Pedido escrito a – No excerto sobre a dissidência, de que é a dissidência uma forma de manifestação, segundo Rene Dumond?

Excerto –
:::

A dissidência é uma forma da manifestação do medo de dialogar, de ceder, de perder e de ganhar e nada mais na perspectiva de Rene Dumond Sociólogo Francês.
Esses medos, que por razões de insegurança urbana se recrudescem entre nós, vão-se tornando em medos subjectivos gerais, sociais, económicos, políticos e culturais de índole sistémico, tendem a ser inultrapassáveis. Castra a iniciativa privada e mata o empreendedorismo. Tendem de forma gravosa a impedir o País de agigantar-se na criação de instâncias de acumulação de consensos e de novos valores, introduzindo a desconfiança, condicionando, em definitivo, o nosso modo de vida, porque redutor do nosso espaço público de referência - citando de novo José Gil, (..) urge considerar a inscrição dos processos de dissidências ocorridos ao longo da história em Cabo Verde, “para se poder chegar ao necessário catarse, impedindo que elas se transformem em formas de combate político na conquista ou manutenção no poder”.

:::

Entradas fornecidas –
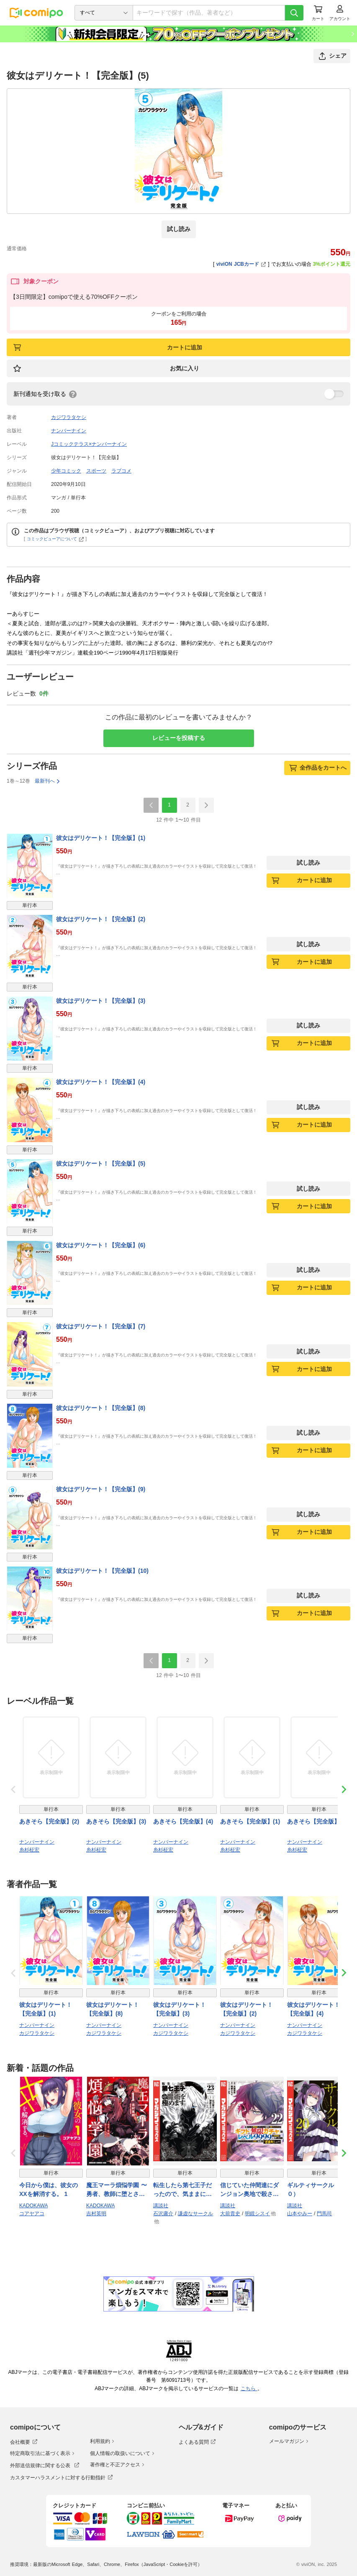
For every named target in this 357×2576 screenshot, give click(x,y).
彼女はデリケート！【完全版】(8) (100, 1408)
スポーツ (96, 471)
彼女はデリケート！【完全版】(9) (100, 1489)
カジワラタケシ (68, 417)
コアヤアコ (31, 2213)
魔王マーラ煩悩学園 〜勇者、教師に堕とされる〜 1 (116, 2190)
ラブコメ (121, 471)
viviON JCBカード (241, 264)
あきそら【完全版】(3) (116, 1821)
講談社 (160, 2206)
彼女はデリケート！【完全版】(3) (100, 1000)
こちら (249, 2388)
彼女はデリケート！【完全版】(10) (102, 1570)
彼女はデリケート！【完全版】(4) (100, 1082)
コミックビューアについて (55, 539)
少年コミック (66, 471)
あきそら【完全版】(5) (317, 1821)
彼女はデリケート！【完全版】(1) (100, 838)
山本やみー (299, 2213)
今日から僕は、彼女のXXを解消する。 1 (48, 2189)
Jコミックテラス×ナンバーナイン (89, 444)
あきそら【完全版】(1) (250, 1821)
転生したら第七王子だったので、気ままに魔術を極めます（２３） (182, 2190)
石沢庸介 (163, 2213)
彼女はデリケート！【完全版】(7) (100, 1326)
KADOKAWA (33, 2206)
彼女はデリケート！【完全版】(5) (100, 1163)
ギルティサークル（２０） (316, 2189)
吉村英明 (96, 2213)
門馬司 (324, 2213)
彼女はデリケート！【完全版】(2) (100, 919)
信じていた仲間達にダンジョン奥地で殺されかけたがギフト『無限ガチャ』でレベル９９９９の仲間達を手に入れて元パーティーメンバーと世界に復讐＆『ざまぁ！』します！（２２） (249, 2190)
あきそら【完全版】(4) (183, 1821)
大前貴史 (230, 2213)
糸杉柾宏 (29, 1850)
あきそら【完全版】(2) (49, 1821)
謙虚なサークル (195, 2213)
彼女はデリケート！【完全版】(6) (100, 1245)
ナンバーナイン (68, 431)
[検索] (294, 13)
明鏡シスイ (257, 2213)
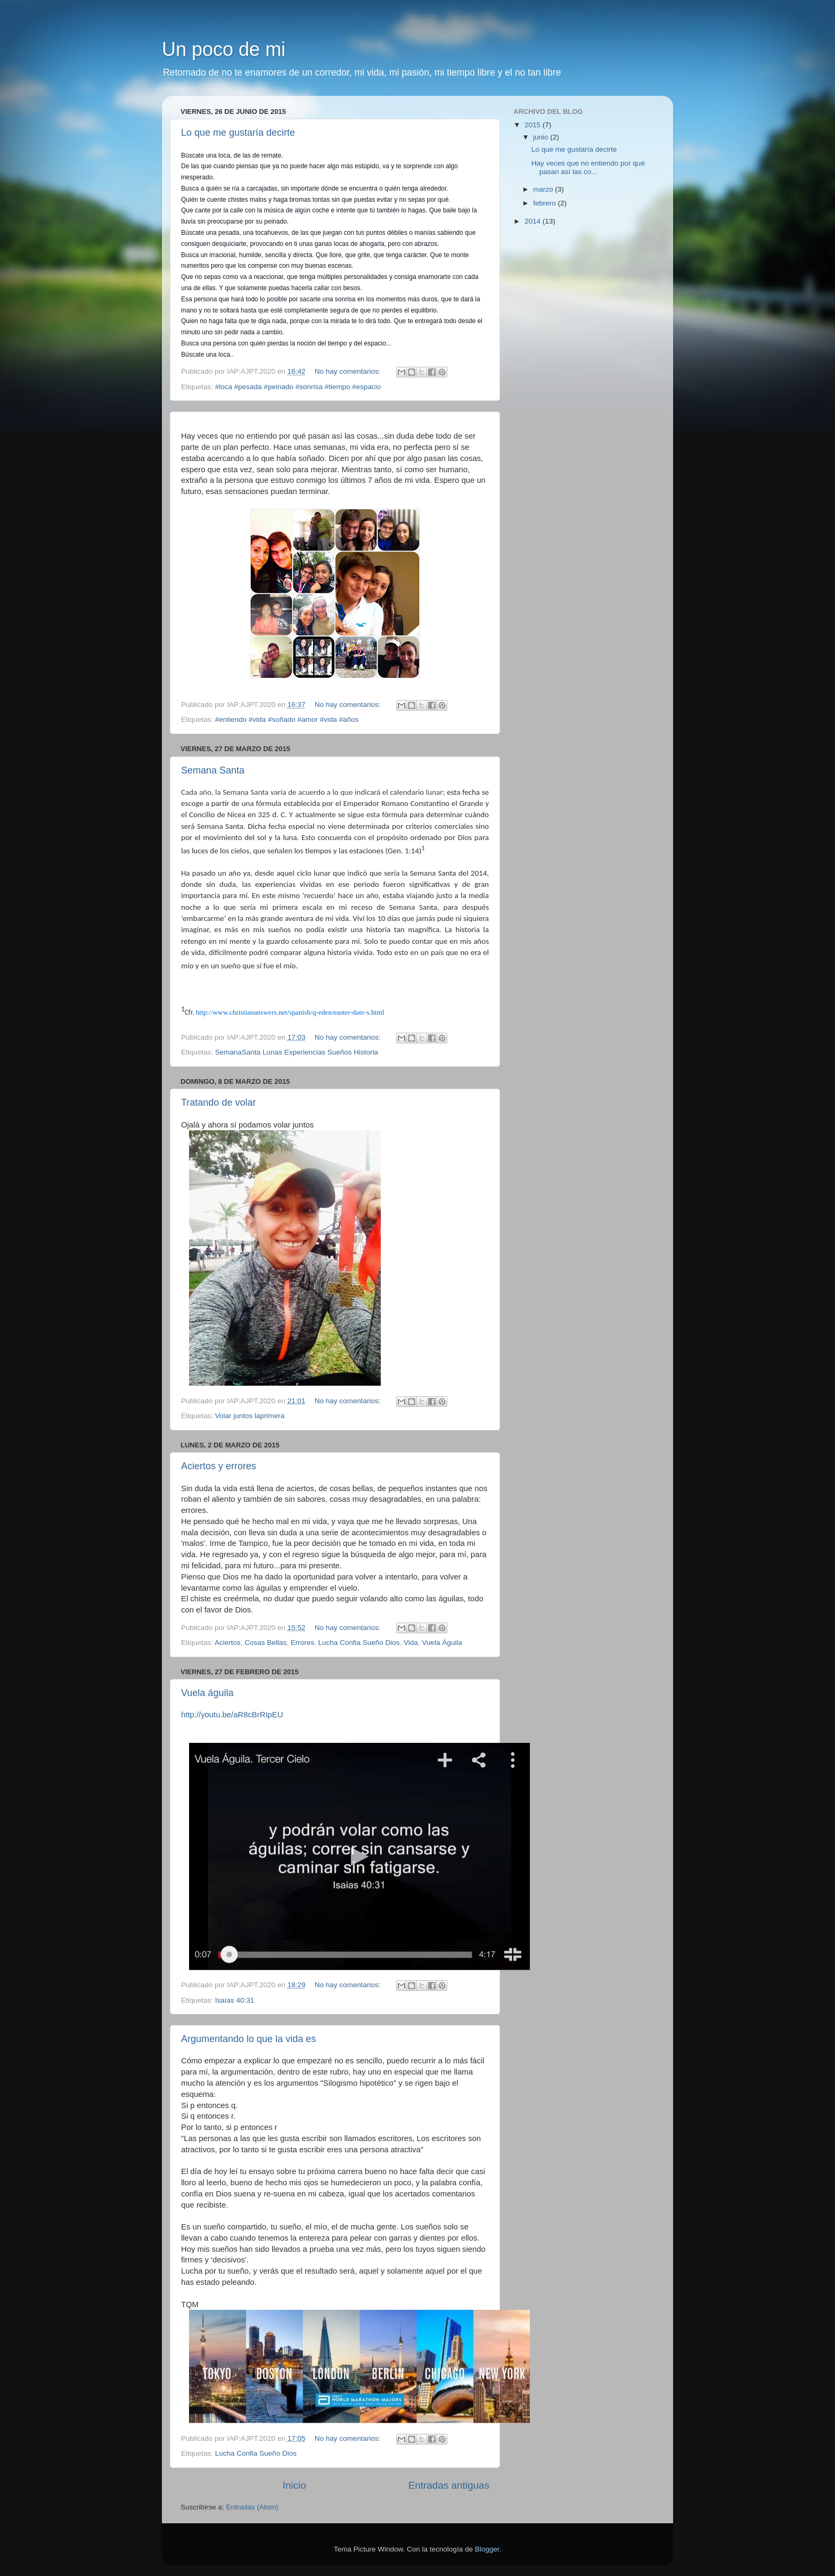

:::

Pedido escrito b – Reproduza sem alterações as linhas das entradas acima, desde a linha que contém "魔王マーラ煩悩学園 〜勇者、教師に堕とされる〜 1 (116, 2190)" até ao fim das entradas, incluindo ambas as extremidades. Não inclua as imagens na resposta.

Resposta completa a – Do medo de dialogar, de ceder, de perder e de ganhar.

Resposta completa b –
魔王マーラ煩悩学園 〜勇者、教師に堕とされる〜 1 (116, 2190)
ラブコメ (121, 471)
viviON JCBカード (241, 264)
あきそら【完全版】(3) (116, 1821)
講談社 (160, 2206)
彼女はデリケート！【完全版】(3) (100, 1000)
こちら (249, 2388)
彼女はデリケート！【完全版】(10) (102, 1570)
彼女はデリケート！【完全版】(4) (100, 1082)
コミックビューアについて (55, 539)
少年コミック (66, 471)
あきそら【完全版】(5) (317, 1821)
彼女はデリケート！【完全版】(1) (100, 838)
山本やみー (299, 2213)
今日から僕は、彼女のXXを解消する。 1 (48, 2189)
Jコミックテラス×ナンバーナイン (89, 444)
あきそら【完全版】(1) (250, 1821)
転生したら第七王子だったので、気ままに魔術を極めます（２３） (182, 2190)
石沢庸介 (163, 2213)
彼女はデリケート！【完全版】(7) (100, 1326)
KADOKAWA (33, 2206)
彼女はデリケート！【完全版】(5) (100, 1163)
ギルティサークル（２０） (316, 2189)
吉村英明 (96, 2213)
門馬司 (324, 2213)
彼女はデリケート！【完全版】(2) (100, 919)
信じていた仲間達にダンジョン奥地で殺されかけたがギフト『無限ガチャ』でレベル９９９９の仲間達を手に入れて元パーティーメンバーと世界に復讐＆『ざまぁ！』します！（２２） (249, 2190)
あきそら【完全版】(4) (183, 1821)
大前貴史 (230, 2213)
糸杉柾宏 (29, 1850)
あきそら【完全版】(2) (49, 1821)
謙虚なサークル (195, 2213)
彼女はデリケート！【完全版】(6) (100, 1245)
ナンバーナイン (68, 431)
[検索] (294, 13)
明鏡シスイ (257, 2213)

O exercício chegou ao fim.